Aguilar, V. (2020, August 15). Testimonios and Turntables: Claiming Our Narratives through Sound and Space. https://kairos.technorhetoric.net/26.1/topoi/aguilar-et-al/todd-craig.html

Chávez, K. R. (2018). The Body: An Abstract and Actual Rhetorical Concept. Rhetoric Society Quarterly, 48(3), 242–250. https://doi.org/10.1080/02773945.2018.1454182

Crawford, C. B. (2021). Dreams from the Trap: Trap music as a site of liberation. Social Science Quarterly, 102(7), 3135–3141. https://doi.org/10.1111/ssqu.13085

Fanon, F. (2008). Black skin, white masks. Grove Press.

Fields, K. E., & Fields, B. J. (2014). Racecraft: The Soul of Inequality in American Life. Verso Books.

Flores, L. A. (2016). Between abundance and marginalization: the imperative of racial rhetorical criticism. Review of Communication, 16(1), 4–24. https://doi.org/10.1080/15358593.2016.1183871

Gilchrist, E. S., & Jackson, R. L. (2012). Articulating the heuristic value of African American communication studies. Review of Communication, 12(3), 237–250. https://doi.org/10.1080/15358593.2012.666670

Hall, S. (2019). Essential Essays, Volume 1: Foundations of Cultural Studies. Duke University Press Books.

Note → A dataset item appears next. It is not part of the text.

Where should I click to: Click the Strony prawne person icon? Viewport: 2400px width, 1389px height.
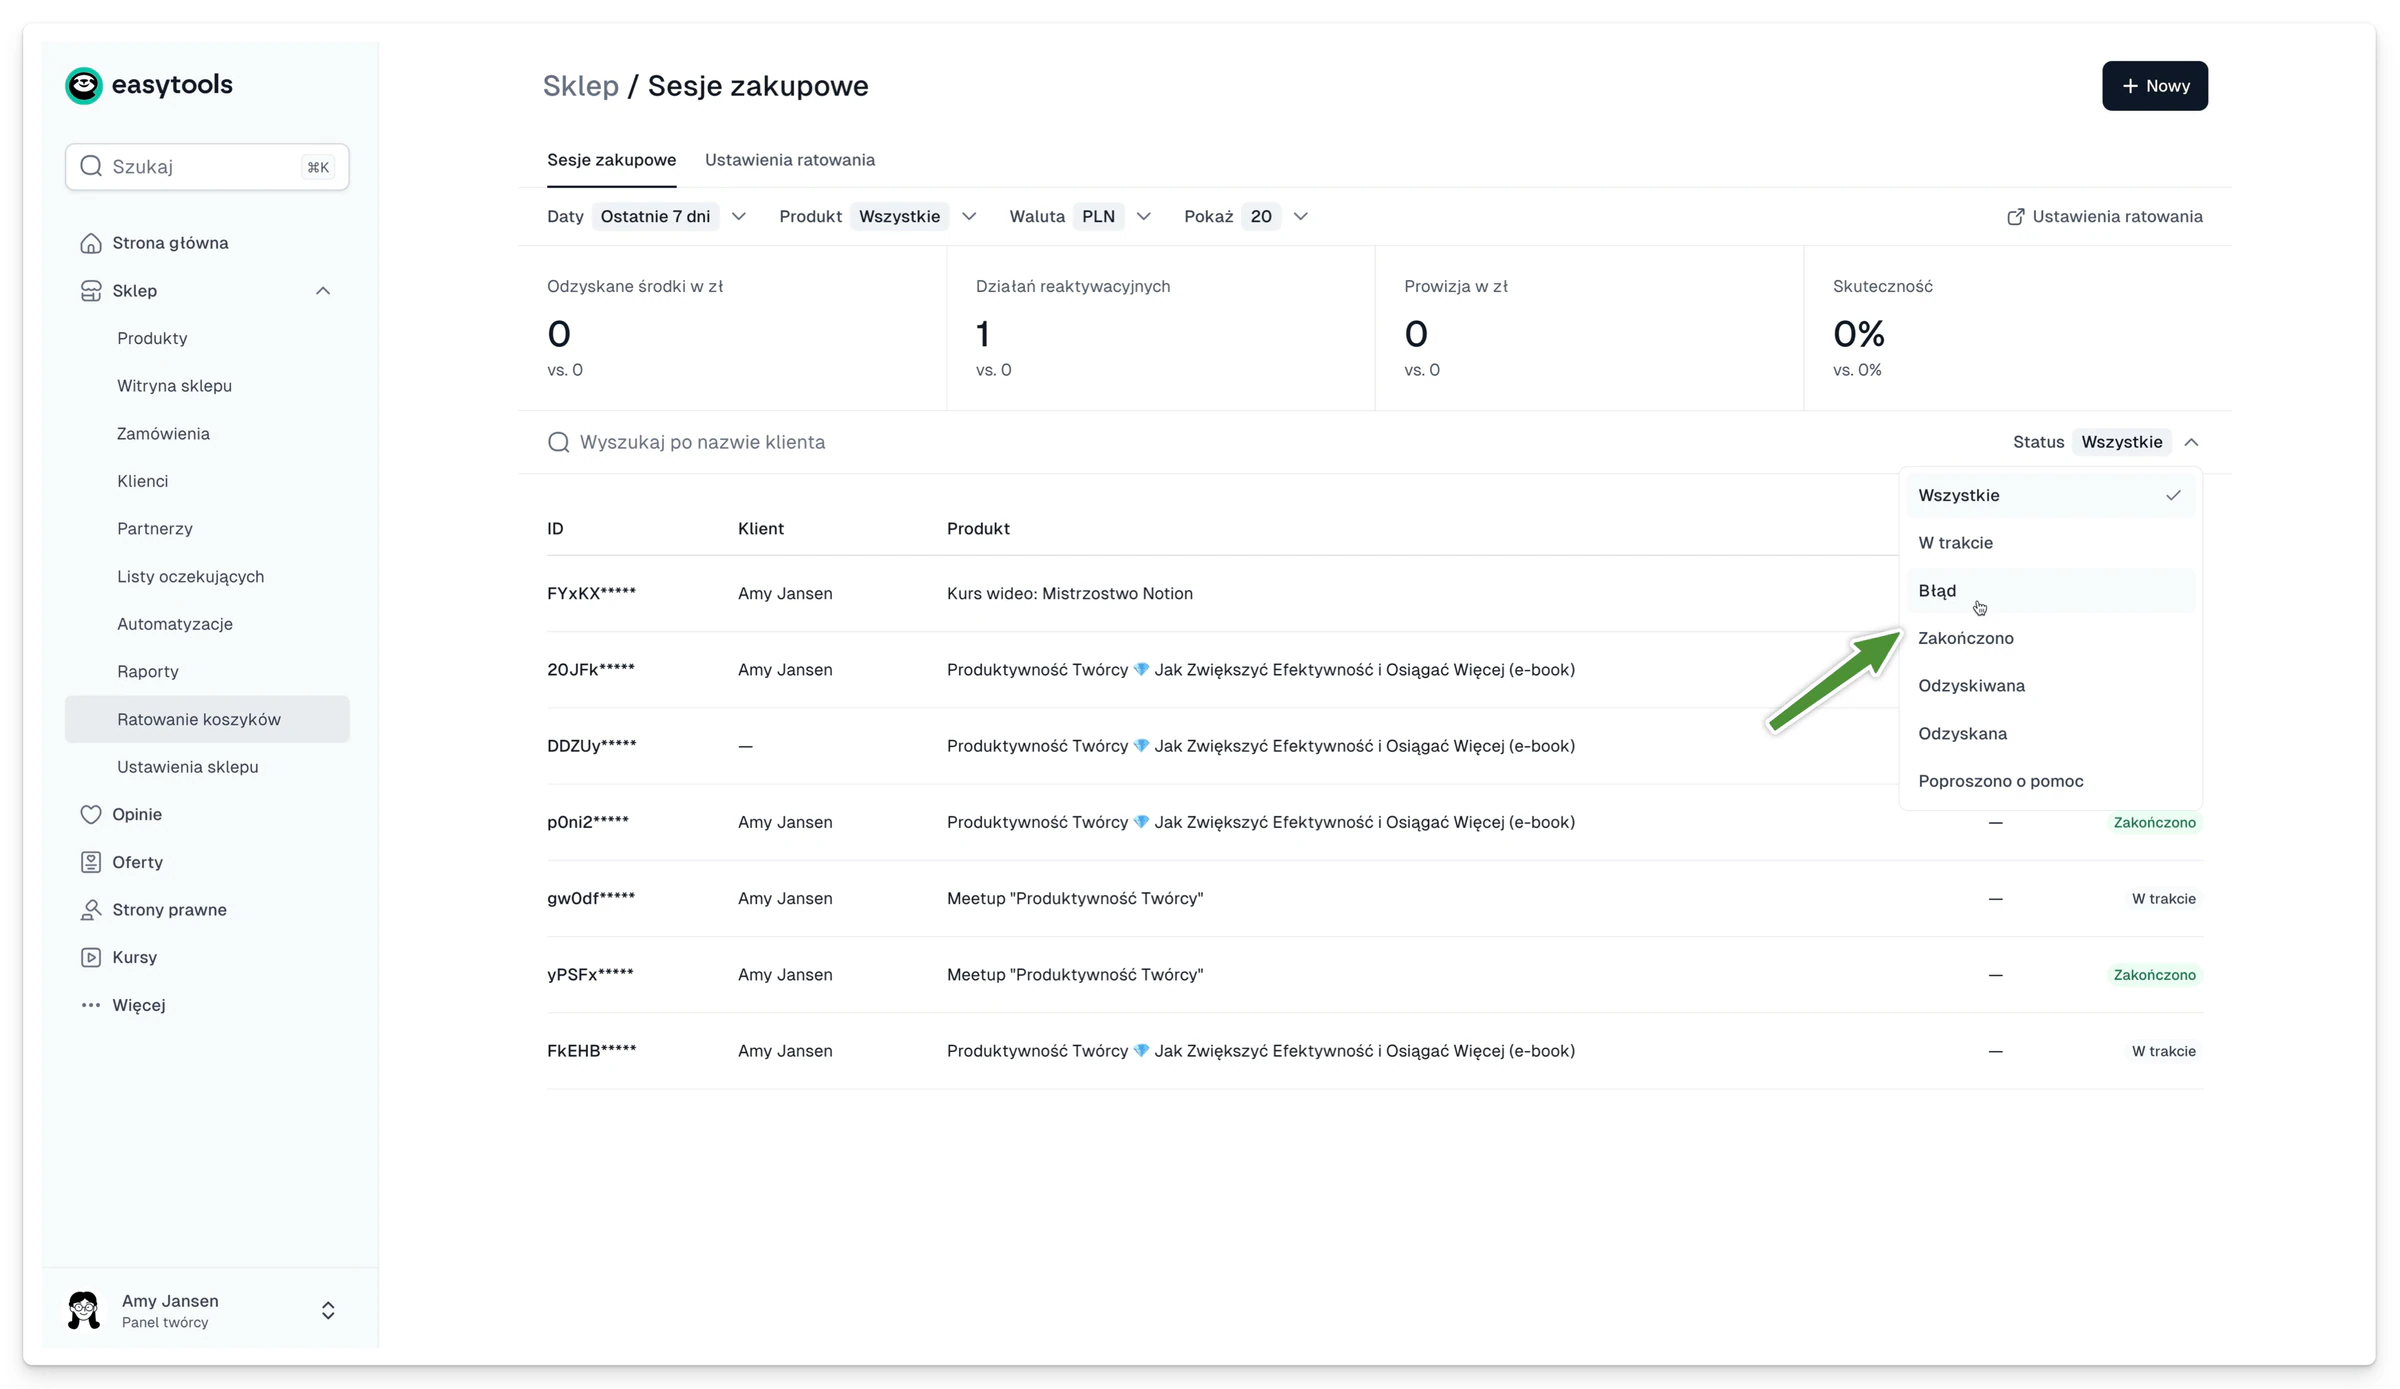click(91, 910)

Lacan, J. (1988). The seminar of Jacques Lacan. W. W. Norton & Company.

McKinley, L. (2023). White obstructions; Barriers to the implementation of Black studies. TOPIA Canadian Journal of Cultural Studies. https://doi.org/10.3138/topia-2023-0013

Reade, J. (2023). Black Noise from the Break: Ma and Pa’s Black Radical Lyricism. Humanities, 12(2), 35. https://doi.org/10.3390/h12020035

Van Kessel, C. (2019). An Education in “Evil”: Implications for Curriculum, Pedagogy, and Beyond. Palgrave Macmillan.

Vaught, S. E., Brayboy, B. M. J., & Jeremiah, C. (2022). The School-Prison Trust.

Williams, J. (2013). Rhymin’ and stealin’. https://doi.org/10.3998/mpub.3480627

Young, K. (2012). The Grey Album: On the Blackness of Blackness. Graywolf Press.